Un parti pris gênant
Car malgré la stupidité affichée de Hopper, ce n’est pas lui qui agace le plus tout au long de The American Dreamer, mais bien le duo de réalisateurs : leur incompétence évidente, leurs penchants voyeuristes glauques, mais surtout leur effroyable complaisance. Ils sont venus filmer le prophète lunaire et se fichent du reste, imaginant que le cinéma direct se résume à être affreusement intrusif avec son sujet. Le documentaire regorge de purs moments de gêne, où Hopper lui‑même indique aux réalisateurs qu’il n’aime pas leurs méthodes, leur façon de lui demander de répéter ses phrases et de rendre le moindre échange artificiel, notant que rien de ce qu'ils ont pu filmer n'a été honnête ou « vrai ».
Faire l’amour avec Hopper dans une baignoire ?
Bien sûr, il y a une satisfaction secrète chez Hopper d’être l’objet de tant d’attention.

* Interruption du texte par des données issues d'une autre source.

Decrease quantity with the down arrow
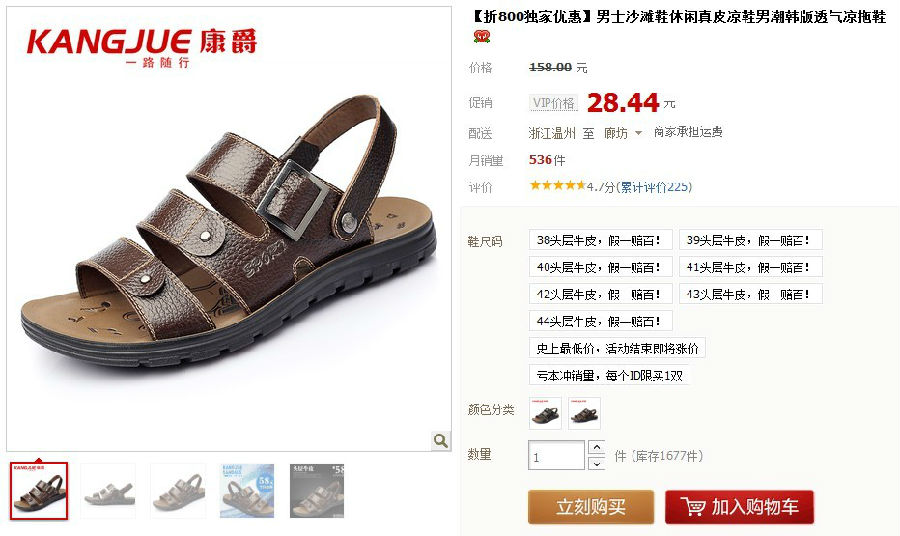Image resolution: width=900 pixels, height=536 pixels. point(596,463)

Mais il y a aussi un malaise profond qui émane de tout le film, en faisant une expérience pénible au possible. À un moment, au début du tournage, un Hopper complètement à l’ouest raconte à la caméra que son rêve serait de vivre pendant six mois en isolation avec trois femmes qui le laverait et lui ferait l’amour. Qu’à cela ne tienne, les réalisateurs décident d’inviter une vingtaine de jeunes femmes et de filmer tout ça. On voit donc ce petit harem épuisé de gamines paumées débarquer chez l’ogre Hopper dans tout le dernier tiers du film, interminable et glaçant, où elles sont entassées sur un lit face à un Hopper incapable de jouer les gourous. Pire, les réalisateurs trouvent deux filles qui acceptent de se laisser filmer en train de le laver et de faire l’amour avec lui dans une baignoire. Le film nous montre tout cela, mais pourquoi faire ? La fascination est nulle. Le dégoût immense.
Mythologie du vide
Voilà l’avant‑garde « magnifique » de la contre‑culture, tout juste bonne à exploiter des femmes pour sa propre mythologie vide. Trois minutes plus tard, Hopper est en cuir, en train de tirer à la mitraillette sur des cibles de carton dans la pampa. Avec des idoles pareilles, pas étonnant que personne n’ait réussi à changer le monde. Révoltant et pathétique, The Americain Dreamer a cela d’intéressant qu’il réussit malgré lui à éteindre ce qu’il pouvait rester de fascination pour ces Sixties tant vénérées. Une gueule de bois qui donne au moins envie d’aller voir ailleurs et de laisser le passé pourrir tout seul.